Transcribe all of the records word for word, but omit the pictures.

DATASET EXCERPTS START

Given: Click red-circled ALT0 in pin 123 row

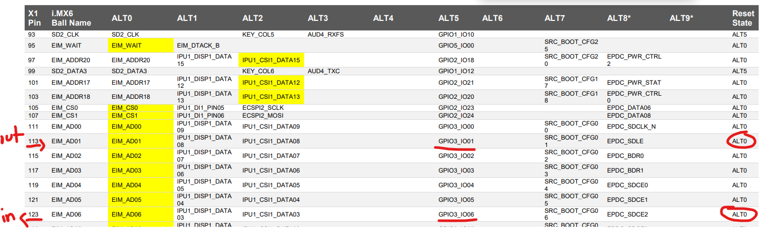Looking at the screenshot, I should pos(739,214).
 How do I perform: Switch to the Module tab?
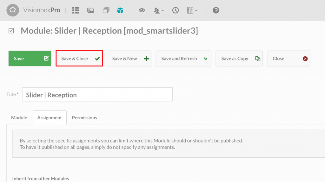[x=19, y=117]
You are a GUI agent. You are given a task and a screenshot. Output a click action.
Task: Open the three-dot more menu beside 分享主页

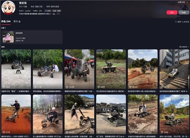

DATASET EXCERPTS END

**EXERCISE RESULT:**
Given: Click red-circled ALT0 in pin 123 row

Looking at the screenshot, I should pos(739,214).
 How do I perform: Switch to the Module tab?
[x=19, y=117]
You are a GUI agent. You are given a task and a screenshot. Output a click action.
Task: Open the three-dot more menu beside 分享主页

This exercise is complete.